“Dalle Quote rosa alle Aliquote rosa”. La provocazione di Stefania Brancaccio, imprenditrice napoletana, Cavaliere del Lavoro, presidente del Coordinamento donne dell’Ucid, a commento degli Stati Generali del Sud.
Lancia un’idea alla ministra Carfagna dopo la due giorni di proposte sul Sud?
«Le politiche per la conciliazione tra lavoro e famiglia, quali asili, smart-working, part-time, se declinate solo al femminile, curano i sintomi ma non la causa del problema. È come se affrontassimo una malattia grave tamponandola soltanto con un’aspirina. Noi pensiamo a una misura che tuteli e sostenga la donna nel mondo del lavoro. Non basta aggredire i problemi con dichiarazioni di principio se non si individuano strumenti di traduzione pratica. In questo senso va la nostra proposta che vuole indicare un cammino condiviso verso la creazione di condizioni sociali favorevoli al sostegno della donna, della famiglia e del suo lavoro. In attesa di provvedimenti promessi ormai da decenni, noi proponiamo una rivoluzione culturale, la gender tax, sostenuta dai professori Andrea Ichino e Alberto Alesina».
Draghi ha posto le donne come uno dei tre obiettivi primari del Recovery Plan.
«Oggi è la donna che rinuncia in tutto o in parte al lavoro. Noi pensiamo che, grazie alla tassazione differenziata, l’assunzione di donne costerebbe meno al datori di lavoro e sarebbe meno umiliante per noi donne che oggi vediamo offrire alle aziende bonus risarcitori per chi ci assume. L’aumento del reddito ottenuto grazie a minori aliquote fiscali renderebbe possibile pagare gli asili nido, o le babysitter, da parte di madri attualmente costrette a restare a casa perché altrimenti guadagnerebbero troppo poco per finanziare la cura dei figli e assistere genitori anziani. Il Recovery Fund sia uno sprone per cambiare visione».

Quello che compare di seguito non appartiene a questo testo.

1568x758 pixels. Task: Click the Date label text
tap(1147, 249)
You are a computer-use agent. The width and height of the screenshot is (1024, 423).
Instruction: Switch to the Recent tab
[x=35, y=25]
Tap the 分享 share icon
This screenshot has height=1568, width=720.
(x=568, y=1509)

Ma tale misura non inciderebbe sulle entrate fiscali, per cui il bilancio pubblico ne risentirebbe.
«Una riduzione dell’aliquota fiscale alle lavoratrici non diminuirebbe molto il gettito fiscale prodotto dalle loro retribuzioni perché al contempo crescerebbe altrettanta occupazione femminile e quindi la base imponibile. Trovo singolare che in Italia l’attenzione sia sempre sulla detassazione fiscale delle aziende e mai su quella delle persone». Detto da un’imprenditrice è davvero un segnale di svolta.
Ma una disparità di trattamento fiscale tra uomini e donne non è in contrasto con la Costituzione?
«Se si possono prevedere interventi che abbiano lo scopo di aumentare l’occupazione femminile per un periodo limitato, perché, proprio in virtù della parità fra uomo e donna, non si può prevedere una diversa articolazione non a tempo indeterminato del regime fiscale? Non si può imporre uguaglianza di trattamento tra diseguali. La proposta aumenta l’equità del sistema perché contribuisce a compensare le donne per i costi biologici e sociali che gravano su di loro. Altro che discriminazione, è un modo concreto per restringere il divario tra sessi».
L’Unione Cristiana Imprenditori Dirigenti in quali sedi pensa di presentare questa proposta?
«Siamo state consultate come Coordinamento Nazionale Donne Ucid in vista del Geo di quest’anno presieduto dall’Italia. Dobbiamo avere il coraggio di avviare percorsi possibili per una trasformazione dell’economia, affinché divenga più giusta ed equa, seguendo l’esortazione del Papa a partire da Economy of Francesco. Non basta proclamare il valore della famiglia ed esigere una legislazione che la promuova se non ci si fa carico della ricerca di soluzioni pratiche che diano la scossa necessaria a un sistema culturale che differenzia in base al genere e lo fa in maniera penalizzante per le donne. Le scelte economiche devono essere al servizio della persona umana, non viceversa».